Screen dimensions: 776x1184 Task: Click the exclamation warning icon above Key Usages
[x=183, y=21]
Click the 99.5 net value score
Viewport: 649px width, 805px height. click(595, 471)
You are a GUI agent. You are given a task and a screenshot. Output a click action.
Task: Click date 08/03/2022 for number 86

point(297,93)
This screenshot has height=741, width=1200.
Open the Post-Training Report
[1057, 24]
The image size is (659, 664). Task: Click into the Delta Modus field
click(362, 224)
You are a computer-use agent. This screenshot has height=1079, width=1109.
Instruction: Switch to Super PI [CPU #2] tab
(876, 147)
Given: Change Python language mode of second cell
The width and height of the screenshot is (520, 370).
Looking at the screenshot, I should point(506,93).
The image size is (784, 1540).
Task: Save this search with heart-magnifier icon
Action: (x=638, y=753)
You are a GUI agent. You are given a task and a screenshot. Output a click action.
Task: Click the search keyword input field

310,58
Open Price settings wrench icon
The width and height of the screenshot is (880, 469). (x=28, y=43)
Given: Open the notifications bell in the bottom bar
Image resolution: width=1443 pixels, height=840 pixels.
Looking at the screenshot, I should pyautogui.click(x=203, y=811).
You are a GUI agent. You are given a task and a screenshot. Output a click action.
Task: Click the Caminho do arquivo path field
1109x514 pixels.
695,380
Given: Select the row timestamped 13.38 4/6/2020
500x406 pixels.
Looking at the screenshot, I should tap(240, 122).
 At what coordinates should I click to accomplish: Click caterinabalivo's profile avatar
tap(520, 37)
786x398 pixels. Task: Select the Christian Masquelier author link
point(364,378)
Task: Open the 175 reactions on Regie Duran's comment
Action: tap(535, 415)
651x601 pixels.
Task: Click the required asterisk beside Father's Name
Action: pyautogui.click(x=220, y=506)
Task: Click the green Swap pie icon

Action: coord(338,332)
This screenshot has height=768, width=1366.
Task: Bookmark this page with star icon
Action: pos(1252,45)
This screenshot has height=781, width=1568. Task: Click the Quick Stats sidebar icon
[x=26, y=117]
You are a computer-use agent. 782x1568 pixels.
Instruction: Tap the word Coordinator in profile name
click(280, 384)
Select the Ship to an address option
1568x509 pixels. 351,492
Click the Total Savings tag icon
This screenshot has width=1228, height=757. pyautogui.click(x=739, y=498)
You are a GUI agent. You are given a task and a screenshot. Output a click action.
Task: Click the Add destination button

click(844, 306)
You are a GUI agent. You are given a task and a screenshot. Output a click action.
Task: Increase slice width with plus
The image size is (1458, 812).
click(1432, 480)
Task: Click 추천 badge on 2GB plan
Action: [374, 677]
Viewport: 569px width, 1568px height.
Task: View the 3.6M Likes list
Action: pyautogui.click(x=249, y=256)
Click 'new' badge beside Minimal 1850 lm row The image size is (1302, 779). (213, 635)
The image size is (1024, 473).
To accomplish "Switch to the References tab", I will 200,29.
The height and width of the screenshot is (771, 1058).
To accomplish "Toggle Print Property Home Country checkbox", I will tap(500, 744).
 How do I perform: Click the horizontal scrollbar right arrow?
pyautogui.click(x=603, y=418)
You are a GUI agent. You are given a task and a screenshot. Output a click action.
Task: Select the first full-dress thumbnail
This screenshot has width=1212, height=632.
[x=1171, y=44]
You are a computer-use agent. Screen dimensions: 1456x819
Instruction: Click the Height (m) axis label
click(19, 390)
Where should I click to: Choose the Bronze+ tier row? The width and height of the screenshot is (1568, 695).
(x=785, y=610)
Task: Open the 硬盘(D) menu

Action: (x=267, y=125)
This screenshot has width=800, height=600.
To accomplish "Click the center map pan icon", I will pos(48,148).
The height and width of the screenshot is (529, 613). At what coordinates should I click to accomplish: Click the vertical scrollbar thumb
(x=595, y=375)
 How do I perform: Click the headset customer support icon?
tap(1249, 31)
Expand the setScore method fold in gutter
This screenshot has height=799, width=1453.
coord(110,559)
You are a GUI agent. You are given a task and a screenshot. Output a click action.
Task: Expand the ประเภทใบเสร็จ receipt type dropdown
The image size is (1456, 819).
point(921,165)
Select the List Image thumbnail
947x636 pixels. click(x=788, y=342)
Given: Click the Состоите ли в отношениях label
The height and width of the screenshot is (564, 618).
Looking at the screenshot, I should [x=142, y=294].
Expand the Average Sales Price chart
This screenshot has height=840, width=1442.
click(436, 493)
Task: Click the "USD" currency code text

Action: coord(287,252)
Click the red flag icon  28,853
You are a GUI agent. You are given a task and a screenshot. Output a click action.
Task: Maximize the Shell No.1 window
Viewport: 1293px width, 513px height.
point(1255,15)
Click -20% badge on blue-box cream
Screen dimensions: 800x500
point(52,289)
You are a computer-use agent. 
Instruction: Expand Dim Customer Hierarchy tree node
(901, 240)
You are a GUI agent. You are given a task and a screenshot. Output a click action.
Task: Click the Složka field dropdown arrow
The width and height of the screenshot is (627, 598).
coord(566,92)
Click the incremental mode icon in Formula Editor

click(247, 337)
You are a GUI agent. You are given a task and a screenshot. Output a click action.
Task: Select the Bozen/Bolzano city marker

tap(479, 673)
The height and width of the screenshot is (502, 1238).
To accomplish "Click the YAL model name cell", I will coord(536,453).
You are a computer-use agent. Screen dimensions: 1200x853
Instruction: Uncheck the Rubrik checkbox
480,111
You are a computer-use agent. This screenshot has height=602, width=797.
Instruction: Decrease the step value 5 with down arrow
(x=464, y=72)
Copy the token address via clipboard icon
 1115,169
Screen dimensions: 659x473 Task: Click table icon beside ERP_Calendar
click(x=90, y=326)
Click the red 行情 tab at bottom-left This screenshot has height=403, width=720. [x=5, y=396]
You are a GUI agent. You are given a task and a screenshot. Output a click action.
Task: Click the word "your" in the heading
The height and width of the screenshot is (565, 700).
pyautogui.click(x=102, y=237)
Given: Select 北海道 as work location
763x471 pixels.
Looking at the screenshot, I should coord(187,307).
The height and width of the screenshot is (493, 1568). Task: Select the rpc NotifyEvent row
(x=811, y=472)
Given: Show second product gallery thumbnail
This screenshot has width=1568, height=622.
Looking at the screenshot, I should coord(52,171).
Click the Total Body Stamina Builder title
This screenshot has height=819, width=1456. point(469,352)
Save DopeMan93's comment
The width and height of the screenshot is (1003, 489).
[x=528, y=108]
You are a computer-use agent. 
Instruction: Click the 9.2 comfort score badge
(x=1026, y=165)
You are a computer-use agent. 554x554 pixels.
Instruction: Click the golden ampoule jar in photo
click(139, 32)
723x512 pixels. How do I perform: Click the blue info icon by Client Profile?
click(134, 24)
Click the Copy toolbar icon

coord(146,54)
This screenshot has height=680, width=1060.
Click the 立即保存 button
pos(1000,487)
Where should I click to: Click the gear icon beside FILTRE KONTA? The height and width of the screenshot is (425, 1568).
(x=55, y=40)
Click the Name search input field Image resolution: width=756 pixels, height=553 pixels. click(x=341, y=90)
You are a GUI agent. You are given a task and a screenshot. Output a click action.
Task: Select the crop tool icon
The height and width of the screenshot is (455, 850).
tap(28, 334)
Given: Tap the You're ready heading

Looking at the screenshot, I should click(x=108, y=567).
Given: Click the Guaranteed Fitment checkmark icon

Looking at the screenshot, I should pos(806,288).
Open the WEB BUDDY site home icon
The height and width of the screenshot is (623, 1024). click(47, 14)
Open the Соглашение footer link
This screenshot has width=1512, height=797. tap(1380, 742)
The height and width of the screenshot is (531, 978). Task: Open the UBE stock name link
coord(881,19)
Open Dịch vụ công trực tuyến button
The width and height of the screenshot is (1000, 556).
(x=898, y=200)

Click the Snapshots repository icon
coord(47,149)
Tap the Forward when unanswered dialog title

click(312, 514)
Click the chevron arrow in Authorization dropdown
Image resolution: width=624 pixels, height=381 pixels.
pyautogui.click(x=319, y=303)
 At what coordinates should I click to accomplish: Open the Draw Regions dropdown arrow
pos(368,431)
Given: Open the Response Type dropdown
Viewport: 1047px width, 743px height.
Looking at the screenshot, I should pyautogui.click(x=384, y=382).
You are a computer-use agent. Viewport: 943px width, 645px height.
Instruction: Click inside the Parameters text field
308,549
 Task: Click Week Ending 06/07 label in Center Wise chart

• [EXERCISE REQUIREMENTS]
Transcribe the records above from the line holding "The height and width of the screenshot is (565, 700)." down to the line holding "You are a computer-use agent. 554x554 pixels.", inclusive, without adding anything.

• [RESPONSE AREA]
The height and width of the screenshot is (565, 700).
pyautogui.click(x=102, y=237)
Given: Select 北海道 as work location
763x471 pixels.
Looking at the screenshot, I should coord(187,307).
The height and width of the screenshot is (493, 1568). Task: Select the rpc NotifyEvent row
(x=811, y=472)
Given: Show second product gallery thumbnail
This screenshot has width=1568, height=622.
Looking at the screenshot, I should coord(52,171).
Click the Total Body Stamina Builder title
This screenshot has height=819, width=1456. point(469,352)
Save DopeMan93's comment
The width and height of the screenshot is (1003, 489).
[x=528, y=108]
You are a computer-use agent. 
Instruction: Click the 9.2 comfort score badge
(x=1026, y=165)
You are a computer-use agent. 554x554 pixels.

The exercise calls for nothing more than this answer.